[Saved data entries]
-- -- --

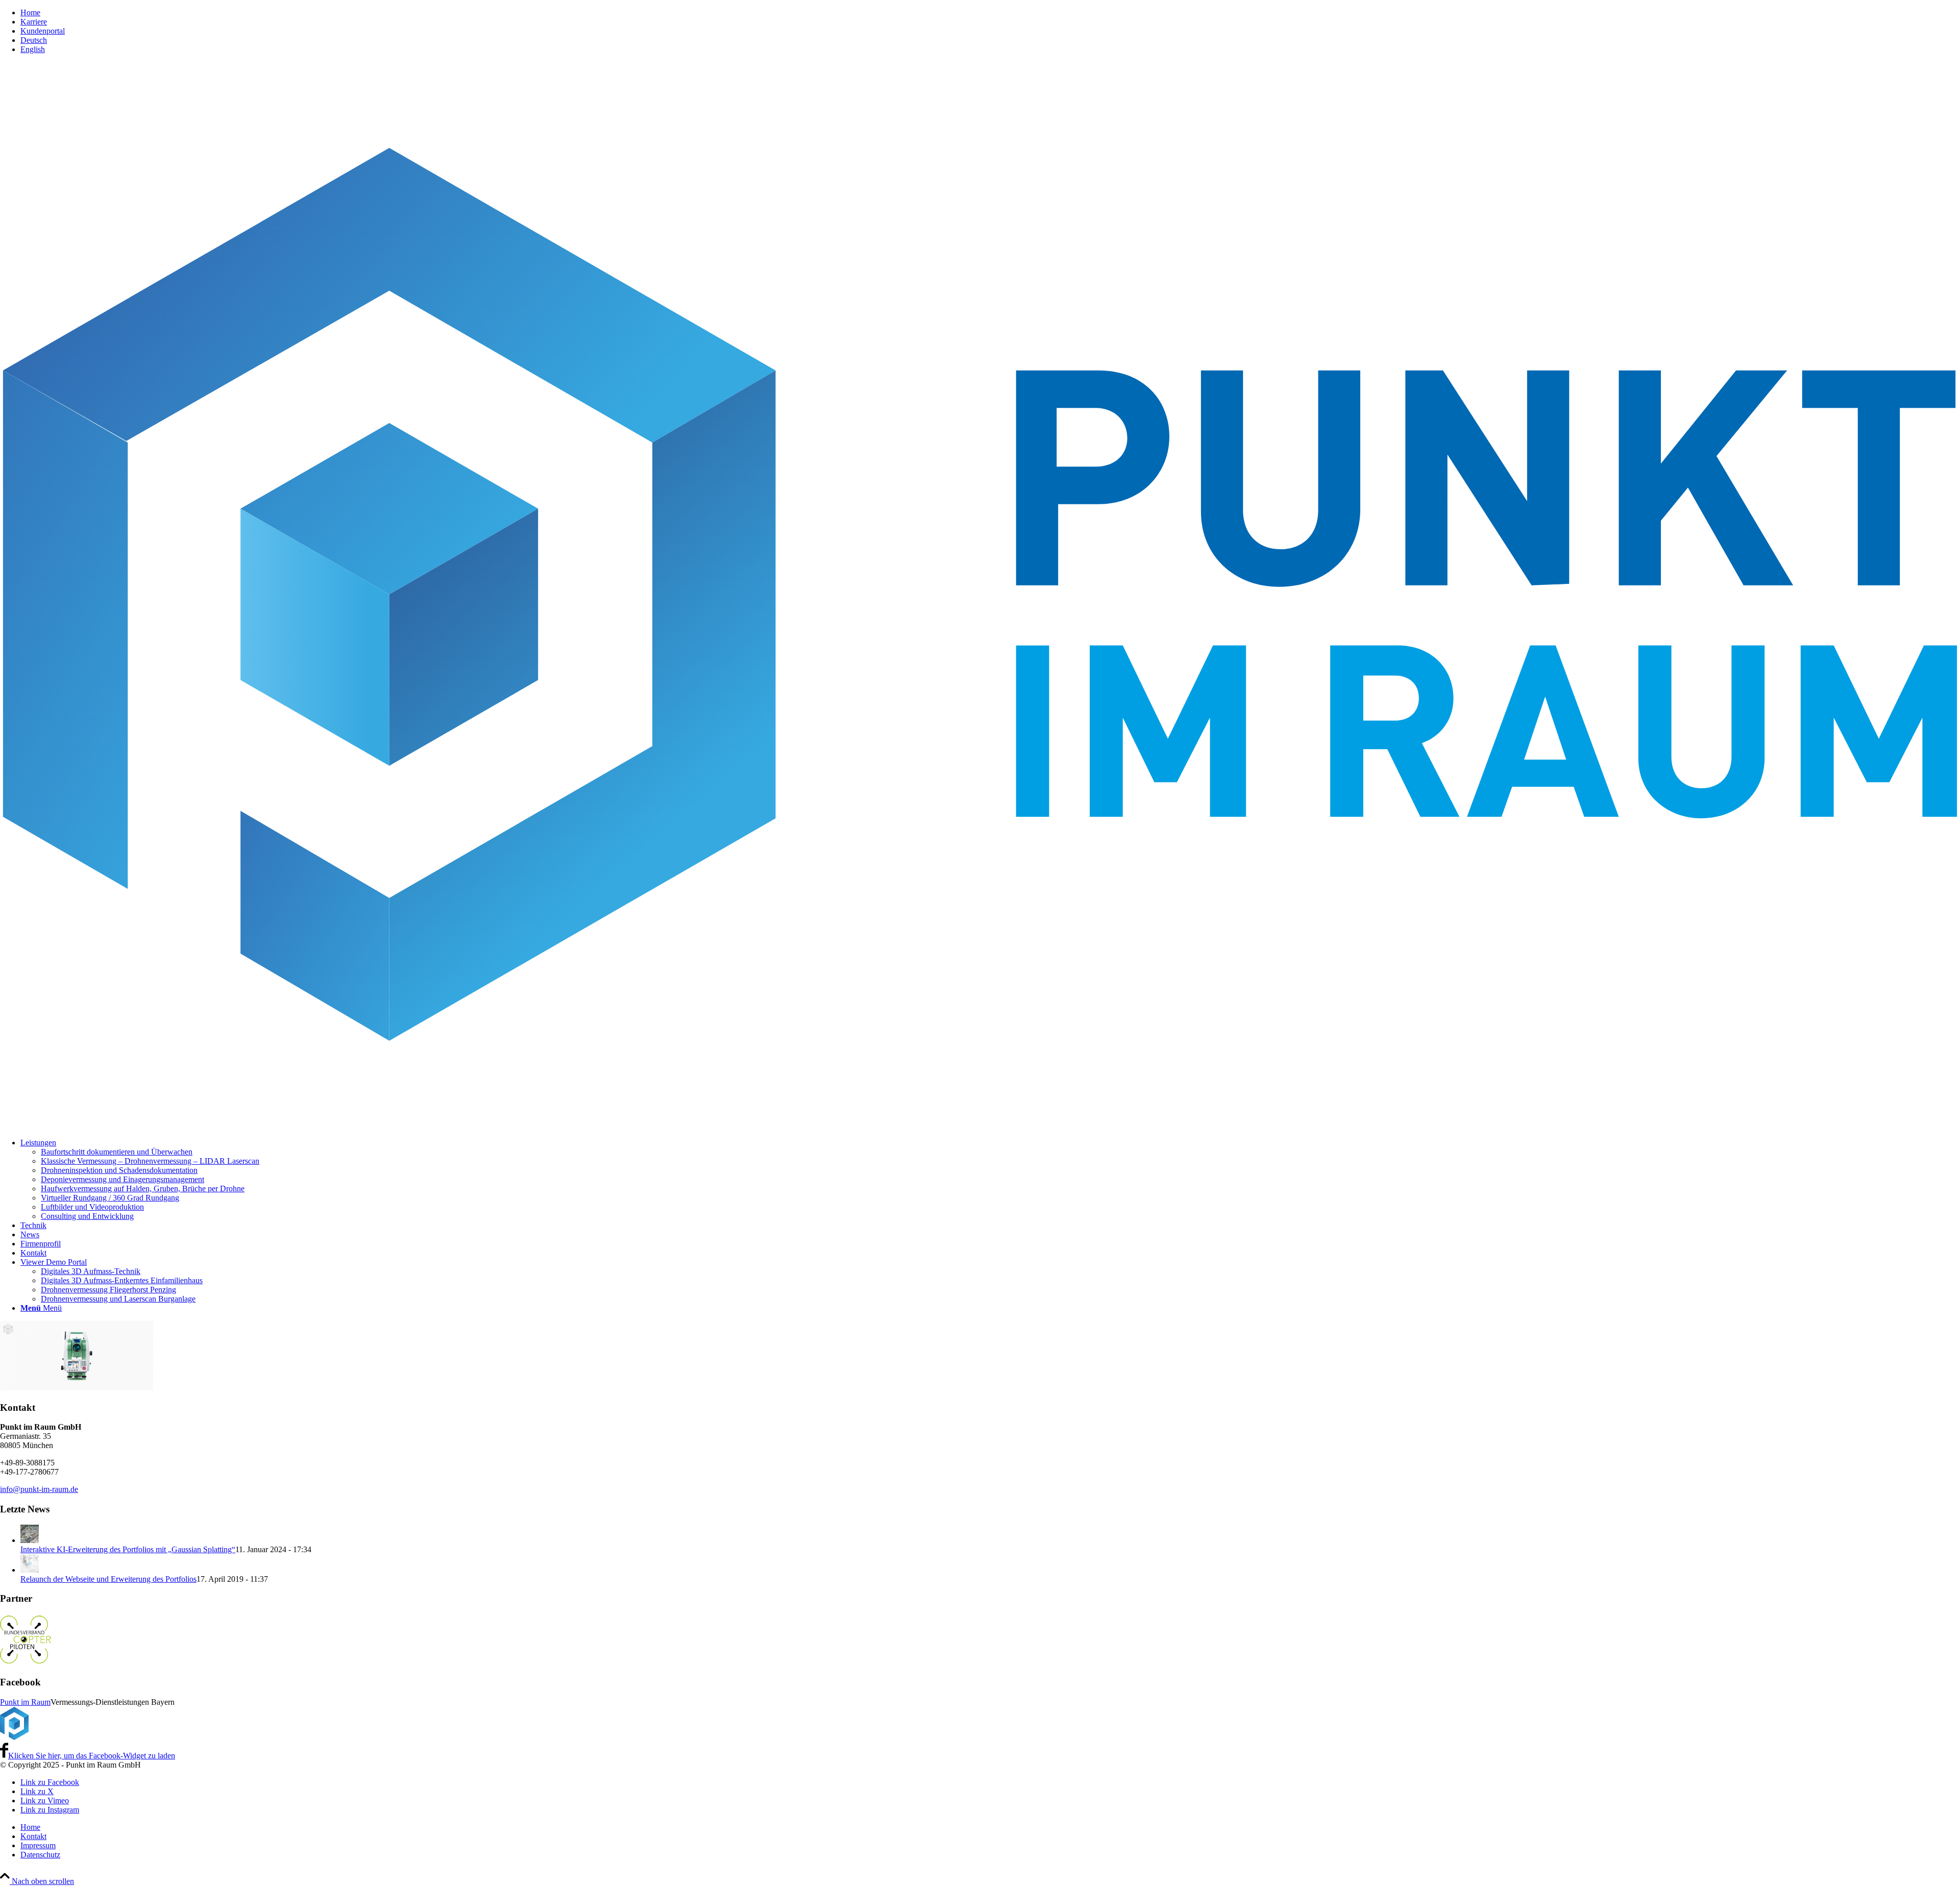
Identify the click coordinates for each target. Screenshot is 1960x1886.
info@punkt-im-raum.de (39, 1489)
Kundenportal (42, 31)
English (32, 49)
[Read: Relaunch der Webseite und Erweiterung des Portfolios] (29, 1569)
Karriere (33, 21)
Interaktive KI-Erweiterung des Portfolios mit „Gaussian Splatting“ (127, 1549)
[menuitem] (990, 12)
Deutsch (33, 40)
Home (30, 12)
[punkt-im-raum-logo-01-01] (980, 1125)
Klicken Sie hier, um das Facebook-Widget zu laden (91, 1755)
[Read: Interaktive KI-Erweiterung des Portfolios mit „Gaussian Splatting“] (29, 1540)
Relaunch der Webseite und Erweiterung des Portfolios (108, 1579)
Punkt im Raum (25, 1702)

-- -- --

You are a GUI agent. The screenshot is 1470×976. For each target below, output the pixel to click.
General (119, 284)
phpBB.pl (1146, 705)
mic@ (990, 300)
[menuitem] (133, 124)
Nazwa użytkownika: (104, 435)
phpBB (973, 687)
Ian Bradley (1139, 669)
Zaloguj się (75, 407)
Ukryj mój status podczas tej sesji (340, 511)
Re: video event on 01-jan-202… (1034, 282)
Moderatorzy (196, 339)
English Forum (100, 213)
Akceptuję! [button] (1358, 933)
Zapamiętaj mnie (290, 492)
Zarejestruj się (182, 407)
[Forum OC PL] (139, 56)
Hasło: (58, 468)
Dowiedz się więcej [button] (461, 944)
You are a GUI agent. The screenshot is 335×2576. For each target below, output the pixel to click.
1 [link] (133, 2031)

-- -- --

In the records above, locate each line with the word "Portfolios". Copy all such lines.

[Read: Relaunch der Webseite und Erweiterung des Portfolios] (29, 1569)
Interaktive KI-Erweiterung des Portfolios mit „Gaussian Splatting“ (127, 1549)
[Read: Interaktive KI-Erweiterung des Portfolios mit „Gaussian Splatting“] (29, 1540)
Relaunch der Webseite und Erweiterung des Portfolios (108, 1579)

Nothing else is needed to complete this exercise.